# Renting Damp House



## Golfnut (21 Oct 2008)

Hi, I'm 7 months into a 12 month lease of a house (rent 900 Euro per month). The house is old but was freshly painted when I moved in. However there is obviously dampness in most rooms in the house. I have have found green mould on lots of my clothes, shoes, jackets, papers (passport) and even a suit which were hanging in a wardrobe. Last night I saw mould growing in the bottom of two wardrobe. There is black mould on the ceiling of one bedroom and the bathroom. A bed in a guest room has mould growing on the timber bed frame (belong to house). The heating is turned on a couple of times a day. In short the house is disgusting and I am very dissapointed. We are not even into winter yet. I first saw mould growing on things a few months ago when the heating was off.

The owner does not live in my county but her brother in law lives near and he looks after the house. I got him to call to the house last night so that I could show him what is going on. He said that he will inform the owner but he did not know what to do.

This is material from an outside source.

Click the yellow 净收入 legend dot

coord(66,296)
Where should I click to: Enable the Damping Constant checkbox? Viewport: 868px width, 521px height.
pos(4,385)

I did not tell him what I thought.

I want to leave the house as it now smells mouldy, clothes are being damaged and it is probably not good for my health. The only question is, can I get out of the remainder of the lease or am I caught. I have signed a contract but it looked like a document made up by the owner. I also had to pay 500 Euro deposit which is refundable at the end of the lease provided that there is no damage to the house.

Any ideas or advise would be helpful.

Regards,
Golfnut


----------



## Purple (21 Oct 2008)

For what it's worth yes, you can walk out at any time but while you should get your deposit back you may have to fight for it.


----------



## Sue Ellen (21 Oct 2008)

This previous thread might be helpful.


----------



## rabbit (23 Oct 2008)

Golfnut said:


> Any ideas or advise would be helpful.


 
Use a dehumidifier , and /or leave the heat on more.


----------



## GoldWings (23 Oct 2008)

I would certainly contact Threshold and act on their advice. 

Why should you have to increase your heating and electricity bills?


----------



## David_Dublin (23 Oct 2008)

You won't lose money re your deposit if you stay two weeks beyond when your last rent payment runs out. Then just leave. This kind of stuff is disgusting, I feel for you


----------



## QED (23 Oct 2008)

I would not stay there. I was renting in a damp house for a year (not as bad as described above but had black mould in bedroom ceiling).

I got a terrible cough which would not go away. Ended up going to a specialist and had tests for asthma etc. It cleared up within a week of moving house.


----------



## aircobra19 (24 Oct 2008)

I would try and leave myself. I can't imagine theres a quick fix to dampness that bad in a house.


----------